'''

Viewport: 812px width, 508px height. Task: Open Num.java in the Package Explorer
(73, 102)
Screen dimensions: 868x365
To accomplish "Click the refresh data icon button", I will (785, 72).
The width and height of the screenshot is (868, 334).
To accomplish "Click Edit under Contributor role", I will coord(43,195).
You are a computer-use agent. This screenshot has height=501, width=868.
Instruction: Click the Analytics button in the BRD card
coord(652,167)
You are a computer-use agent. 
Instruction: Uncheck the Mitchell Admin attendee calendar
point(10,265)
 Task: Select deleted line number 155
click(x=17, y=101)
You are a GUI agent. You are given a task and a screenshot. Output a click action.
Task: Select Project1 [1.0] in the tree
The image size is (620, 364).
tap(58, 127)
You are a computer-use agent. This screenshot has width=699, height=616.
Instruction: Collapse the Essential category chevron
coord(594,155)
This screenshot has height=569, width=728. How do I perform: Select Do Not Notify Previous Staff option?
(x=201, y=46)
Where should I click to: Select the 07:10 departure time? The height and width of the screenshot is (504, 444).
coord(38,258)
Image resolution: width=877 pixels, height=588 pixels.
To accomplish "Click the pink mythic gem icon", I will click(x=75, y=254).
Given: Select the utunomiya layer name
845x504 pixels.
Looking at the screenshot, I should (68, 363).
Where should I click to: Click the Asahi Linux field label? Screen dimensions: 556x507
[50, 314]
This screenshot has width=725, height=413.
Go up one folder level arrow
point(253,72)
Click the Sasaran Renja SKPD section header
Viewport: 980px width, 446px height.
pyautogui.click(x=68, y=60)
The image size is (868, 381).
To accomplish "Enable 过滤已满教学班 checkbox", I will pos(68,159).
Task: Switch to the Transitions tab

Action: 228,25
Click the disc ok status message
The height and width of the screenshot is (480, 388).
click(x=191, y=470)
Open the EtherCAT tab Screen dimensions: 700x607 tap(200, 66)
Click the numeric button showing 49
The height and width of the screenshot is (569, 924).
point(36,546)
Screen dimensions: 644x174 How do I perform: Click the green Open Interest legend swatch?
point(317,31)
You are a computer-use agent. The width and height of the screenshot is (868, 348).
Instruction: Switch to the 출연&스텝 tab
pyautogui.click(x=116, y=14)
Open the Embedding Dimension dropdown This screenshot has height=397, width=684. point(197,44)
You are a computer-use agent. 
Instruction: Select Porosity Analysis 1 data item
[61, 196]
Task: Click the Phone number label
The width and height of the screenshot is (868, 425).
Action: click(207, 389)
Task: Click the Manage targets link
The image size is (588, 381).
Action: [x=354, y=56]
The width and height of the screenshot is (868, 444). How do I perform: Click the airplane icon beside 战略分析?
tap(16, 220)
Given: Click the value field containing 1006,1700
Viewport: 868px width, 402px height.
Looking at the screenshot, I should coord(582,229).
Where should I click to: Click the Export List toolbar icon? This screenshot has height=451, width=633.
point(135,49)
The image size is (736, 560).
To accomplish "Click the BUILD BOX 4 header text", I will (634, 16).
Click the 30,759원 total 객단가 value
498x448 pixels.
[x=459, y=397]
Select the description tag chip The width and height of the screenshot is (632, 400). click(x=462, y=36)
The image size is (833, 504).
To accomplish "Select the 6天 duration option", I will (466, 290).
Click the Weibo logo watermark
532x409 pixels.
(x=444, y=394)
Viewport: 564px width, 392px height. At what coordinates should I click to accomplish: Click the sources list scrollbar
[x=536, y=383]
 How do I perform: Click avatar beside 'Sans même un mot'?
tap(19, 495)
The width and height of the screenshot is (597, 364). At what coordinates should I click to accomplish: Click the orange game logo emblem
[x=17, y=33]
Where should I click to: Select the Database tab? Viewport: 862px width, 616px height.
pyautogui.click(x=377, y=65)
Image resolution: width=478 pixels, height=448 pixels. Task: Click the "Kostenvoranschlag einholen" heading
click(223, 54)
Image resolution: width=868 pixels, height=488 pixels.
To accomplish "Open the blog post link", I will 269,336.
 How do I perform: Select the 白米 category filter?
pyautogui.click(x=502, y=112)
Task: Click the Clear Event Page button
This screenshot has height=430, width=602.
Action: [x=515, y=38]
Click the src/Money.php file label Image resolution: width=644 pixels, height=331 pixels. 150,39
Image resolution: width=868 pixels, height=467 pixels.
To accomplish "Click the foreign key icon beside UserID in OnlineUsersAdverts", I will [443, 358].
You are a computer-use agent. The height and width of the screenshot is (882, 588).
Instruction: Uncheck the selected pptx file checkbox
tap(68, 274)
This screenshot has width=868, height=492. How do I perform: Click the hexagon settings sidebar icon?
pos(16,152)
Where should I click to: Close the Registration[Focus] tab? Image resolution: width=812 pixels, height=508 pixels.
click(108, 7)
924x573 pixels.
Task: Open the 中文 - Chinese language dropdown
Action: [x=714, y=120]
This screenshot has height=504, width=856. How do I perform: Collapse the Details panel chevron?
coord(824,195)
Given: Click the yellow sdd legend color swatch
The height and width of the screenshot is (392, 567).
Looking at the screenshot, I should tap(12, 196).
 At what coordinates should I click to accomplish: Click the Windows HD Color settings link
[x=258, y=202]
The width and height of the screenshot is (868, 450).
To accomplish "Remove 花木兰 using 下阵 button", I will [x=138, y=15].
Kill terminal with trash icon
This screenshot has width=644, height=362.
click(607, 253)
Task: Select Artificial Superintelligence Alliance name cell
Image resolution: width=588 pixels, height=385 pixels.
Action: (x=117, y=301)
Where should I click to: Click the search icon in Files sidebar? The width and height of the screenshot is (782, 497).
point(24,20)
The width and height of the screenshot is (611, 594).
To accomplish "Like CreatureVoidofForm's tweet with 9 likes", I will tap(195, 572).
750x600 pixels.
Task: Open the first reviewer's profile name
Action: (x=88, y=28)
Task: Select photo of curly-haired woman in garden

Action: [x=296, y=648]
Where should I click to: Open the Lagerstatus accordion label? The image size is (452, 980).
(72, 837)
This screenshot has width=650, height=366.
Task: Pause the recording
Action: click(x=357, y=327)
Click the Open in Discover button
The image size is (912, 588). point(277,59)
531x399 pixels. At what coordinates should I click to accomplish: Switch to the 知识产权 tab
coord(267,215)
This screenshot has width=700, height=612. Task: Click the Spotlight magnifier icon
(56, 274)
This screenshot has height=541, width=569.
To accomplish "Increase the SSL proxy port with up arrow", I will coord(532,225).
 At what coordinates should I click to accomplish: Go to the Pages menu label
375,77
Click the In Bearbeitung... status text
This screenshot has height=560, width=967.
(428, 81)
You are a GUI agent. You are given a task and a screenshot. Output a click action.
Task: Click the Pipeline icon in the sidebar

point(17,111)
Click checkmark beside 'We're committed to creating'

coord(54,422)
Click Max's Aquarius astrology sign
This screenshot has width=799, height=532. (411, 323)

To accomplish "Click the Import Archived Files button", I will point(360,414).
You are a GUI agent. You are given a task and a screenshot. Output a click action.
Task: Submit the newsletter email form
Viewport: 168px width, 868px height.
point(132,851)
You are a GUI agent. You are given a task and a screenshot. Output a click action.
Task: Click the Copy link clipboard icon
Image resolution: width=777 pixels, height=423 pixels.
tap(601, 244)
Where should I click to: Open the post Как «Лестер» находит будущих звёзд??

'''

▶ EXERCISE REQUIREMENTS
Line by line, reproduce the records above exactly.

▶ ANSWER TO THE EXERCISE
Viewport: 812px width, 508px height. Task: Open Num.java in the Package Explorer
(73, 102)
Screen dimensions: 868x365
To accomplish "Click the refresh data icon button", I will (785, 72).
The width and height of the screenshot is (868, 334).
To accomplish "Click Edit under Contributor role", I will coord(43,195).
You are a computer-use agent. This screenshot has height=501, width=868.
Instruction: Click the Analytics button in the BRD card
coord(652,167)
You are a computer-use agent. 
Instruction: Uncheck the Mitchell Admin attendee calendar
point(10,265)
 Task: Select deleted line number 155
click(x=17, y=101)
You are a GUI agent. You are given a task and a screenshot. Output a click action.
Task: Select Project1 [1.0] in the tree
The image size is (620, 364).
tap(58, 127)
You are a computer-use agent. This screenshot has width=699, height=616.
Instruction: Collapse the Essential category chevron
coord(594,155)
This screenshot has height=569, width=728. How do I perform: Select Do Not Notify Previous Staff option?
(x=201, y=46)
Where should I click to: Select the 07:10 departure time? The height and width of the screenshot is (504, 444).
coord(38,258)
Image resolution: width=877 pixels, height=588 pixels.
To accomplish "Click the pink mythic gem icon", I will click(x=75, y=254).
Given: Select the utunomiya layer name
845x504 pixels.
Looking at the screenshot, I should (68, 363).
Where should I click to: Click the Asahi Linux field label? Screen dimensions: 556x507
[50, 314]
This screenshot has width=725, height=413.
Go up one folder level arrow
point(253,72)
Click the Sasaran Renja SKPD section header
Viewport: 980px width, 446px height.
pyautogui.click(x=68, y=60)
The image size is (868, 381).
To accomplish "Enable 过滤已满教学班 checkbox", I will pos(68,159).
Task: Switch to the Transitions tab

Action: 228,25
Click the disc ok status message
The height and width of the screenshot is (480, 388).
click(x=191, y=470)
Open the EtherCAT tab Screen dimensions: 700x607 tap(200, 66)
Click the numeric button showing 49
The height and width of the screenshot is (569, 924).
point(36,546)
Screen dimensions: 644x174 How do I perform: Click the green Open Interest legend swatch?
point(317,31)
You are a computer-use agent. The width and height of the screenshot is (868, 348).
Instruction: Switch to the 출연&스텝 tab
pyautogui.click(x=116, y=14)
Open the Embedding Dimension dropdown This screenshot has height=397, width=684. point(197,44)
You are a computer-use agent. 
Instruction: Select Porosity Analysis 1 data item
[61, 196]
Task: Click the Phone number label
The width and height of the screenshot is (868, 425).
Action: click(207, 389)
Task: Click the Manage targets link
The image size is (588, 381).
Action: [x=354, y=56]
The width and height of the screenshot is (868, 444). How do I perform: Click the airplane icon beside 战略分析?
tap(16, 220)
Given: Click the value field containing 1006,1700
Viewport: 868px width, 402px height.
Looking at the screenshot, I should coord(582,229).
Where should I click to: Click the Export List toolbar icon? This screenshot has height=451, width=633.
point(135,49)
The image size is (736, 560).
To accomplish "Click the BUILD BOX 4 header text", I will (634, 16).
Click the 30,759원 total 객단가 value
498x448 pixels.
[x=459, y=397]
Select the description tag chip The width and height of the screenshot is (632, 400). click(x=462, y=36)
The image size is (833, 504).
To accomplish "Select the 6天 duration option", I will (466, 290).
Click the Weibo logo watermark
532x409 pixels.
(x=444, y=394)
Viewport: 564px width, 392px height. At what coordinates should I click to accomplish: Click the sources list scrollbar
[x=536, y=383]
 How do I perform: Click avatar beside 'Sans même un mot'?
tap(19, 495)
The width and height of the screenshot is (597, 364). At what coordinates should I click to accomplish: Click the orange game logo emblem
[x=17, y=33]
Where should I click to: Select the Database tab? Viewport: 862px width, 616px height.
pyautogui.click(x=377, y=65)
Image resolution: width=478 pixels, height=448 pixels. Task: Click the "Kostenvoranschlag einholen" heading
click(223, 54)
Image resolution: width=868 pixels, height=488 pixels.
To accomplish "Open the blog post link", I will 269,336.
 How do I perform: Select the 白米 category filter?
pyautogui.click(x=502, y=112)
Task: Click the Clear Event Page button
This screenshot has height=430, width=602.
Action: [x=515, y=38]
Click the src/Money.php file label Image resolution: width=644 pixels, height=331 pixels. 150,39
Image resolution: width=868 pixels, height=467 pixels.
To accomplish "Click the foreign key icon beside UserID in OnlineUsersAdverts", I will [443, 358].
You are a computer-use agent. The height and width of the screenshot is (882, 588).
Instruction: Uncheck the selected pptx file checkbox
tap(68, 274)
This screenshot has width=868, height=492. How do I perform: Click the hexagon settings sidebar icon?
pos(16,152)
Where should I click to: Close the Registration[Focus] tab? Image resolution: width=812 pixels, height=508 pixels.
click(108, 7)
924x573 pixels.
Task: Open the 中文 - Chinese language dropdown
Action: [x=714, y=120]
This screenshot has height=504, width=856. How do I perform: Collapse the Details panel chevron?
coord(824,195)
Given: Click the yellow sdd legend color swatch
The height and width of the screenshot is (392, 567).
Looking at the screenshot, I should tap(12, 196).
 At what coordinates should I click to accomplish: Click the Windows HD Color settings link
[x=258, y=202]
The width and height of the screenshot is (868, 450).
To accomplish "Remove 花木兰 using 下阵 button", I will [x=138, y=15].
Kill terminal with trash icon
This screenshot has width=644, height=362.
click(607, 253)
Task: Select Artificial Superintelligence Alliance name cell
Image resolution: width=588 pixels, height=385 pixels.
Action: (x=117, y=301)
Where should I click to: Click the search icon in Files sidebar? The width and height of the screenshot is (782, 497).
point(24,20)
The width and height of the screenshot is (611, 594).
To accomplish "Like CreatureVoidofForm's tweet with 9 likes", I will tap(195, 572).
750x600 pixels.
Task: Open the first reviewer's profile name
Action: (x=88, y=28)
Task: Select photo of curly-haired woman in garden

Action: [x=296, y=648]
Where should I click to: Open the Lagerstatus accordion label? The image size is (452, 980).
(72, 837)
This screenshot has width=650, height=366.
Task: Pause the recording
Action: click(x=357, y=327)
Click the Open in Discover button
The image size is (912, 588). point(277,59)
531x399 pixels. At what coordinates should I click to accomplish: Switch to the 知识产权 tab
coord(267,215)
This screenshot has width=700, height=612. Task: Click the Spotlight magnifier icon
(56, 274)
This screenshot has height=541, width=569.
To accomplish "Increase the SSL proxy port with up arrow", I will coord(532,225).
 At what coordinates should I click to accomplish: Go to the Pages menu label
375,77
Click the In Bearbeitung... status text
This screenshot has height=560, width=967.
(428, 81)
You are a GUI agent. You are given a task and a screenshot. Output a click action.
Task: Click the Pipeline icon in the sidebar

point(17,111)
Click checkmark beside 'We're committed to creating'

coord(54,422)
Click Max's Aquarius astrology sign
This screenshot has width=799, height=532. (411, 323)

To accomplish "Click the Import Archived Files button", I will point(360,414).
You are a GUI agent. You are given a task and a screenshot. Output a click action.
Task: Submit the newsletter email form
Viewport: 168px width, 868px height.
point(132,851)
You are a GUI agent. You are given a task and a screenshot. Output a click action.
Task: Click the Copy link clipboard icon
Image resolution: width=777 pixels, height=423 pixels.
tap(601, 244)
Where should I click to: Open the post Как «Лестер» находит будущих звёзд??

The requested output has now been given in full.